• **課題 1**
一覧のうち、「Rechercher (117, 351)」を含む行から一覧の最後の行までを、両端の行も含めてそのまま繰り返しなさい。画像は解答に入れないこと。

• **選んだ抜粋**
タイトルにある「第三国協力」とは、聞き慣れない言葉だ。「一帯一路」のイメージが、中国の「債務漬け」と同意語になってしまった関係で、あえて忌避したようだ。世界中で、「一帯一路」の持つ中国の「新植民地主義」イメージが定着している結果だ。

 

日本が、あえて「火中の栗を拾う」必要もないわけで、「一帯一路」とは一線を引いて、日本の清新なイメージで「一帯一路」の再構築に取り組む。中国にとっては、これ以上はないありがたい話なのだ。

 

(6)「日中両政府は9月25日、北京で第三国での経済協力を推進する官民合同委員会の初会合を開いた。10月下旬に予定する安倍晋三首相の訪中時に具体的な協力プロジェクトを打ち出すための準備の一環。日本側は中国の経済支援に対す『新植民地主義』批判を踏まえ、相手国の財政健全性への配慮や透明性の確保など4条件を念押しした」

 

後のパラグラフに出てくる4条件は、これまでの「一帯一路」にはない明確な融資基準である。返済能力やプロジェクトの採算性という基本が重視されている。

 

(7)「中国には習近平(シー・ジンピン)国家主席が主導する広域経済圏構想『一帯一路』に関わるインフラ整備で日本と協力したい思惑がある。一方で、国際社会には『一帯一路』は中国の勢力拡大の手段との警戒がある。特に相手国に過剰債務を負わせ、影響力を強める手法には批判が多い。このため日本側は『一帯一路』には言及せず、『第三国での協力』との表現を使用」

ポインティング用データセットの一覧:
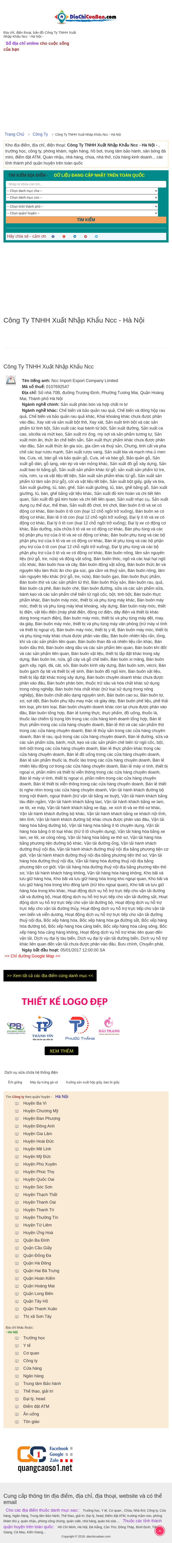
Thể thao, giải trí (31, 1391)
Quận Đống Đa (30, 1255)
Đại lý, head (27, 1398)
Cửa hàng (26, 1368)
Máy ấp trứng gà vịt (44, 1082)
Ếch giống (15, 1082)
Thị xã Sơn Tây (31, 1316)
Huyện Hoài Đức (32, 1141)
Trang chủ (14, 134)
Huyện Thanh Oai (33, 1202)
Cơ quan (24, 1353)
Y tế (20, 1345)
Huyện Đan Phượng (35, 1118)
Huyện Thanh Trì (32, 1209)
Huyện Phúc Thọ (32, 1171)
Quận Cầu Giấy (31, 1247)
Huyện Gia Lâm (31, 1133)
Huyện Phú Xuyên (33, 1164)
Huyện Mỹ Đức (30, 1156)
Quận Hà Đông (30, 1263)
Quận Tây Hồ (29, 1301)
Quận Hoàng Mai (32, 1286)
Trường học (27, 1337)
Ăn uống (24, 1414)
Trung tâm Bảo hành (35, 1383)
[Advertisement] (86, 94)
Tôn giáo (24, 1421)
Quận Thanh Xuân (33, 1308)
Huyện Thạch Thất (33, 1194)
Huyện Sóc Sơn (31, 1187)
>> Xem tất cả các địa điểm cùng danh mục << (50, 975)
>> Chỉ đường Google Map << (32, 956)
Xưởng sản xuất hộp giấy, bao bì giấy (92, 1082)
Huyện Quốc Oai (32, 1179)
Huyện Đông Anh (32, 1126)
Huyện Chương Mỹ (34, 1110)
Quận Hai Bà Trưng (34, 1270)
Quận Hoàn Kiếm (32, 1278)
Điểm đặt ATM (29, 1406)
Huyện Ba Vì (28, 1103)
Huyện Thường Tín (34, 1217)
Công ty (40, 134)
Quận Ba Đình (30, 1240)
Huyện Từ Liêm (31, 1225)
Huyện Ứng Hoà (31, 1232)
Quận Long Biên (31, 1293)
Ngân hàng (27, 1376)
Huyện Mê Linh (30, 1148)
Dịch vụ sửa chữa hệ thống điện (31, 1072)
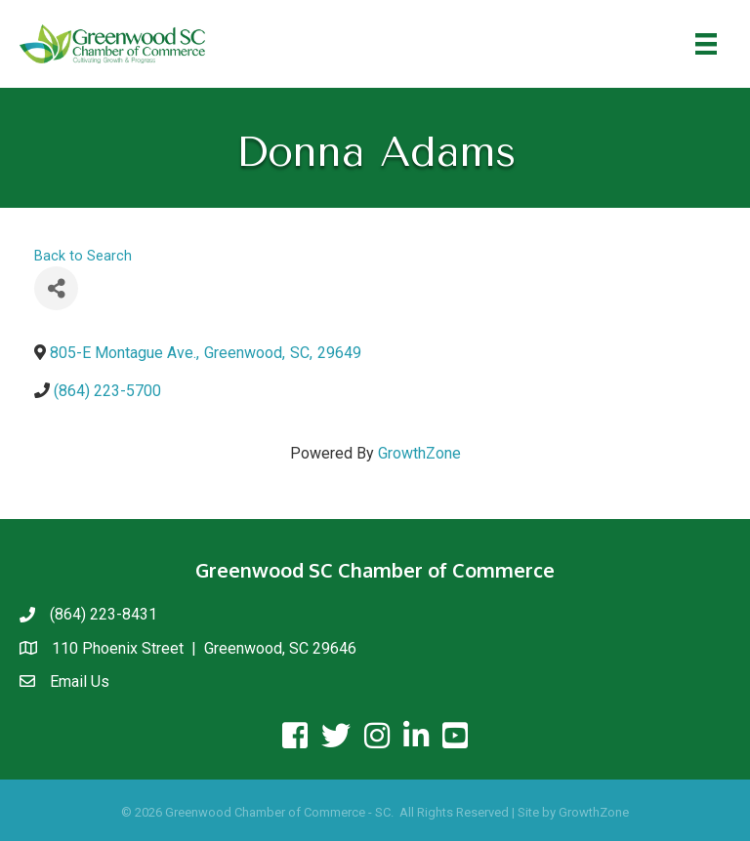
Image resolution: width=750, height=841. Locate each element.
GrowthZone (419, 453)
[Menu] (706, 44)
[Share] (56, 288)
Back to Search (83, 256)
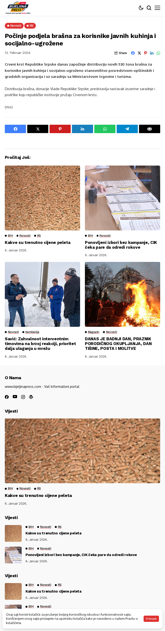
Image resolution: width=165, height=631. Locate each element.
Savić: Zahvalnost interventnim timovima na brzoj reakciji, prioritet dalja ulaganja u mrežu (40, 343)
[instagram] (23, 397)
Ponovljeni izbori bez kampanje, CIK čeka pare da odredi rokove (121, 245)
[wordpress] (31, 397)
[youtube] (15, 396)
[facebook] (7, 397)
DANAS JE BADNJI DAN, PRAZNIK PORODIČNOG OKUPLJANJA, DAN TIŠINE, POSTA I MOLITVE (118, 343)
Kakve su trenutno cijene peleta (37, 242)
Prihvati (151, 618)
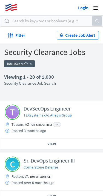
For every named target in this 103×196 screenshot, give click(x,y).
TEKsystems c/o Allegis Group (48, 115)
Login (83, 7)
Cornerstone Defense (41, 167)
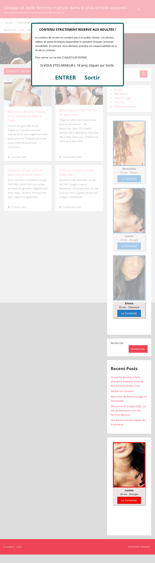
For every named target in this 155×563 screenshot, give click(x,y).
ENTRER (65, 77)
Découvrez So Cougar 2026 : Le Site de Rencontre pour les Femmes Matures (128, 419)
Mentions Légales (139, 555)
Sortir (92, 77)
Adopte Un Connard (122, 399)
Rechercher (117, 351)
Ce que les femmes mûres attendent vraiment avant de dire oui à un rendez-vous (127, 390)
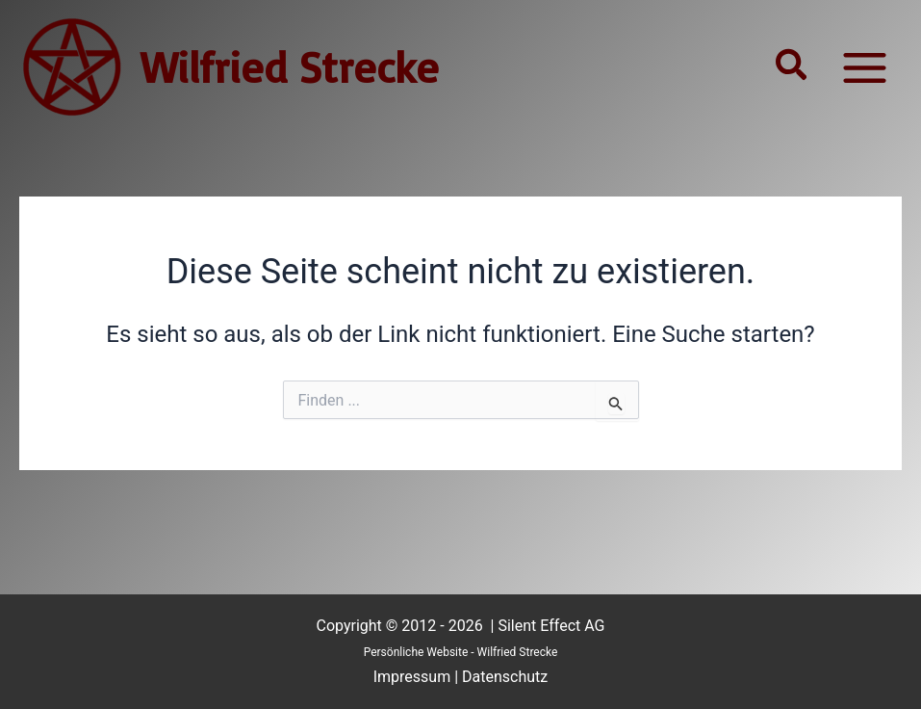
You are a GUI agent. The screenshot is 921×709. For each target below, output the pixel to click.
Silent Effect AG (551, 626)
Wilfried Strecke (290, 66)
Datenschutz (505, 677)
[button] (792, 67)
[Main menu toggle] (865, 67)
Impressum (412, 677)
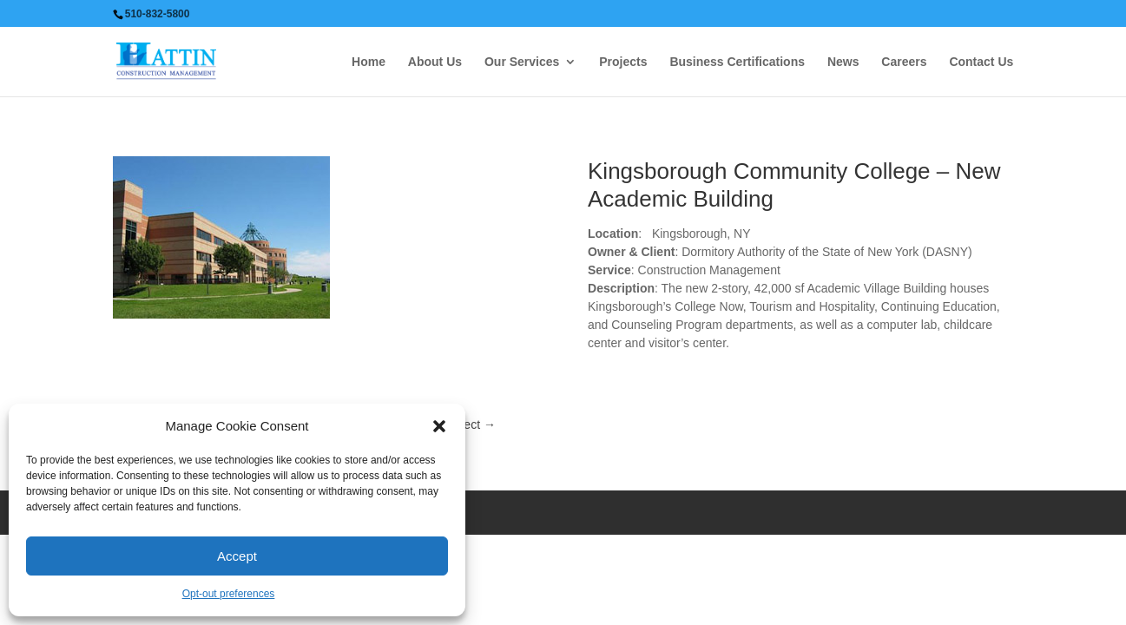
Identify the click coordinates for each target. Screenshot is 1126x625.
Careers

• **課題 2**
日中の第三国協力を論じた文章を、示された最後の文の後から引き継いで書き進めなさい。

• **解答 1**
Rechercher (117, 351)
Ce que les femmes mûres attendent vraiment avant de dire oui à un rendez-vous (127, 390)
You are a GUI agent. The screenshot is 921×709. For each target below, output the pixel to click.
Silent Effect AG (551, 626)
Wilfried Strecke (290, 66)
Datenschutz (505, 677)
[button] (792, 67)
[Main menu toggle] (865, 67)
Impressum (412, 677)
Identify the click coordinates for each target. Screenshot is 1126x625.
Careers

• **解答 2**
「一帯一路」には悪いイメージが付いてしまった。これから離れるために、「第三国での協力」という言葉を使うことになった。中国にとっては、耳の痛い話であろうが、この際、覇権意識を捨てるべきだ。孫文は、『三民主義』(1905年)で中国が「覇道」(争い)を選ばず、「王道」(協調)を歩むと強調した。現在の中国にとって必要なことは、孫文思想の実現である。中国は有史以来、「覇道」を求めて版図を拡大させてきた。これでは、多くの国から反発を受ける。「一帯一路」が無残な結果になったのは、この「覇道」が災いしている。「第三国での協力」とは、「王道」を歩めというシグナルなのだ。

 

(8)「会合では政府として後押しする案件として、

    相手国の財政の健全性

    開放性

    透明性

    経済合理性

以上の4条件を満たすことが必要としている。首相訪中時に協力案を成果として打ち出すにあたり、対中強硬姿勢を強める米国など国際社会からの懸念に配慮した形だ。出席者によると中国側は『相手国とのウィンウィンの関係が重要だ』との表現で応じた」

 

前記の4条件を揃った場合、日中が融資するという。これによって、中国による相手国への政治的な影響力はゼロ同然となる。「一帯一路」を中止するより、中国のメンツが立つので「まだまし」ということであろう。